When you come to the line with "Αθώοι Για Την", begin repeating; continue exactly through the final line of the records and include nothing from before.
=== SUPPLIED DATA ===
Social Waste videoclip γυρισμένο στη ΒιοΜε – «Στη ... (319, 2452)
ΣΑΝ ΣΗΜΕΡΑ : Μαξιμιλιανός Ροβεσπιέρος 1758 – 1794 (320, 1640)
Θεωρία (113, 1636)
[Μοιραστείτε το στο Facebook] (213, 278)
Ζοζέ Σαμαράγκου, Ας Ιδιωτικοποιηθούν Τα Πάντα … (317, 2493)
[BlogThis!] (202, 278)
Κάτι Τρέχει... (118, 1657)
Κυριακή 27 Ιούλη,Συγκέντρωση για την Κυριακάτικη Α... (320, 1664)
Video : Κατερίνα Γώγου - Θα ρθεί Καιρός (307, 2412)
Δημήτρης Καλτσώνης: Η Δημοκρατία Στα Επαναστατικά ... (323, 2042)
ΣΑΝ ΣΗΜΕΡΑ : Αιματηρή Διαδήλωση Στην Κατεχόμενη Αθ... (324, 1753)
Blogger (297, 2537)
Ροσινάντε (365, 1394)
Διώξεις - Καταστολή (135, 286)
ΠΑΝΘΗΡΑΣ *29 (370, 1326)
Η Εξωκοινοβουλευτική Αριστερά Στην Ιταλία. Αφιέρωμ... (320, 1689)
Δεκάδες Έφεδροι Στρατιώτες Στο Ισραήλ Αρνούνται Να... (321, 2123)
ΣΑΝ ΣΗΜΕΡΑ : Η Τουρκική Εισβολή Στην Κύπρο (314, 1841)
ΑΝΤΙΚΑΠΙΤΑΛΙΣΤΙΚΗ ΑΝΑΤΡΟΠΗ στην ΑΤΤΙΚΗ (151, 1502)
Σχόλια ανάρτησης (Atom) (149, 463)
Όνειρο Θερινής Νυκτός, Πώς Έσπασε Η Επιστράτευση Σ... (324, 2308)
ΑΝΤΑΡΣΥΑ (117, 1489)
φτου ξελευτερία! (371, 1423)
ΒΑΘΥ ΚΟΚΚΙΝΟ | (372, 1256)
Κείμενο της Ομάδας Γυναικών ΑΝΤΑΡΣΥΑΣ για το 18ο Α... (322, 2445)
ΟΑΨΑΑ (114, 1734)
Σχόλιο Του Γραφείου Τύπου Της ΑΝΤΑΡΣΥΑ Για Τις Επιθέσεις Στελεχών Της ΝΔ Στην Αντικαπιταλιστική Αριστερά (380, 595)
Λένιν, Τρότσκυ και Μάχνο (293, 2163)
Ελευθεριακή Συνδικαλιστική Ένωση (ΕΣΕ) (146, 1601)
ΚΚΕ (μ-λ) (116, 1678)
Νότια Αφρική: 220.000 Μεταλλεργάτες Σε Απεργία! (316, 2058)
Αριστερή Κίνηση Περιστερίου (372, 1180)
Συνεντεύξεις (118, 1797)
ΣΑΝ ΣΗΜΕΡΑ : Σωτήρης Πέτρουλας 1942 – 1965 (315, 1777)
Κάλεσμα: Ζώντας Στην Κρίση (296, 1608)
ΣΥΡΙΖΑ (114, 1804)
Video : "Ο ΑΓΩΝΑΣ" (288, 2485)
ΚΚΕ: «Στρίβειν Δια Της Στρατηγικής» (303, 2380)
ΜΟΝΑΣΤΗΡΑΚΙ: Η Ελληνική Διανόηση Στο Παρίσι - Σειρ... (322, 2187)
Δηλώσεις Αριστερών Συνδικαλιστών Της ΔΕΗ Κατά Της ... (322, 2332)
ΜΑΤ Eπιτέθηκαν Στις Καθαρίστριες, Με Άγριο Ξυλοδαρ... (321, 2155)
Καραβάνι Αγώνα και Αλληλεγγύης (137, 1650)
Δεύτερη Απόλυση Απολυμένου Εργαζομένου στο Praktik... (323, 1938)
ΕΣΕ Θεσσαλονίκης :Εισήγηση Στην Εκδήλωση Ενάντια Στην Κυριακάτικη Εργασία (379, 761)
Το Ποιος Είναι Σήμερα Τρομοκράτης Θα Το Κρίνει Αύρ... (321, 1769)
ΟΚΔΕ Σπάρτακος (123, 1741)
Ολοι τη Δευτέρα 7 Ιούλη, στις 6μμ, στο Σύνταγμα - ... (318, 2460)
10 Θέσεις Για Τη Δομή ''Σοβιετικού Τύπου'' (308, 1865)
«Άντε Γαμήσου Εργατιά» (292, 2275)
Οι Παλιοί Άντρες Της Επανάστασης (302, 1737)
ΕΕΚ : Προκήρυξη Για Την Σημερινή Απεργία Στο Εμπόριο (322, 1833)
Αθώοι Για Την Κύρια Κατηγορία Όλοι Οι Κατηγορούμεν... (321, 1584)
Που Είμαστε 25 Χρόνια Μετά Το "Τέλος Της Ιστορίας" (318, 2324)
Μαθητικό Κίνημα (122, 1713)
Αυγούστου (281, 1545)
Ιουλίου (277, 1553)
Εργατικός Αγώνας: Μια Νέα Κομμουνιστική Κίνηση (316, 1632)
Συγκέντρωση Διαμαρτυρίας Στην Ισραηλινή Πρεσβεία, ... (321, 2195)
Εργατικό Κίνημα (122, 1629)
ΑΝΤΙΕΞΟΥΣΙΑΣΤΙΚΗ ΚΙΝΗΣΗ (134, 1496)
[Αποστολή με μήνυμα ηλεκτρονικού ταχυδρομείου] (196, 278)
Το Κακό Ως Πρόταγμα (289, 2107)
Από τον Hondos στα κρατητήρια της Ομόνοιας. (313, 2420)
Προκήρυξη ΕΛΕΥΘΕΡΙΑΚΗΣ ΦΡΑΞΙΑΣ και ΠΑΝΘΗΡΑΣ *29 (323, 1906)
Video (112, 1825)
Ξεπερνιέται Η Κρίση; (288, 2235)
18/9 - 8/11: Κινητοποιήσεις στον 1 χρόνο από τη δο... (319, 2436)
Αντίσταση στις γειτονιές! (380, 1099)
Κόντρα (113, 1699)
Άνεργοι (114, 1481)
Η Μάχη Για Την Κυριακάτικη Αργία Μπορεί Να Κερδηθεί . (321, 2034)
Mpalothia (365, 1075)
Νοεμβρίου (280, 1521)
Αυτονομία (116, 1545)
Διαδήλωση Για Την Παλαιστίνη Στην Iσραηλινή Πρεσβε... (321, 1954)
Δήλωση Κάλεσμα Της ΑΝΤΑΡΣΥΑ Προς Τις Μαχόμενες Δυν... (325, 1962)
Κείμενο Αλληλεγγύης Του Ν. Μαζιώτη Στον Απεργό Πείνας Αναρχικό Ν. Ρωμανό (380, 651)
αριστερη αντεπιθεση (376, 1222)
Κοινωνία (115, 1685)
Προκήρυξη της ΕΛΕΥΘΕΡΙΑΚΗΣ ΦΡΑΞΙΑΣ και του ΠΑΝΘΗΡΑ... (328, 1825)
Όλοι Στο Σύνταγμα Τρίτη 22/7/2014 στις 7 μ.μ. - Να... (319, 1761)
===
== RESPONSE TO THIS TASK ==
Αθώοι Για Την Κύρια Κατηγορία Όλοι Οι Κατηγορούμεν... (321, 1584)
Που Είμαστε 25 Χρόνια Μετά Το "Τέλος Της Ιστορίας" (318, 2324)
Μαθητικό Κίνημα (122, 1713)
Αυγούστου (281, 1545)
Ιουλίου (277, 1553)
Εργατικός Αγώνας: Μια Νέα Κομμουνιστική Κίνηση (316, 1632)
Συγκέντρωση Διαμαρτυρίας Στην Ισραηλινή Πρεσβεία, ... (321, 2195)
Εργατικό Κίνημα (122, 1629)
ΑΝΤΙΕΞΟΥΣΙΑΣΤΙΚΗ ΚΙΝΗΣΗ (134, 1496)
[Αποστολή με μήνυμα ηλεκτρονικού ταχυδρομείου] (196, 278)
Το Κακό Ως Πρόταγμα (289, 2107)
Από τον Hondos στα κρατητήρια της Ομόνοιας. (313, 2420)
Προκήρυξη ΕΛΕΥΘΕΡΙΑΚΗΣ ΦΡΑΞΙΑΣ και ΠΑΝΘΗΡΑΣ *29 (323, 1906)
Video (112, 1825)
Ξεπερνιέται Η Κρίση; (288, 2235)
18/9 - 8/11: Κινητοποιήσεις στον 1 χρόνο από τη δο... (319, 2436)
Αντίσταση στις γειτονιές! (380, 1099)
Κόντρα (113, 1699)
Άνεργοι (114, 1481)
Η Μάχη Για Την Κυριακάτικη Αργία Μπορεί Να Κερδηθεί . (321, 2034)
Mpalothia (365, 1075)
Νοεμβρίου (280, 1521)
Αυτονομία (116, 1545)
Διαδήλωση Για Την Παλαιστίνη Στην Iσραηλινή Πρεσβε... (321, 1954)
Δήλωση Κάλεσμα Της ΑΝΤΑΡΣΥΑ Προς Τις Μαχόμενες Δυν... (325, 1962)
Κείμενο Αλληλεγγύης Του Ν. Μαζιώτη Στον Απεργό Πείνας Αναρχικό Ν. Ρωμανό (380, 651)
αριστερη αντεπιθεση (376, 1222)
Κοινωνία (115, 1685)
Προκήρυξη της ΕΛΕΥΘΕΡΙΑΚΗΣ ΦΡΑΞΙΑΣ και του ΠΑΝΘΗΡΑ... (328, 1825)
Όλοι Στο Σύνταγμα Τρίτη 22/7/2014 στις 7 μ.μ. - Να... (319, 1761)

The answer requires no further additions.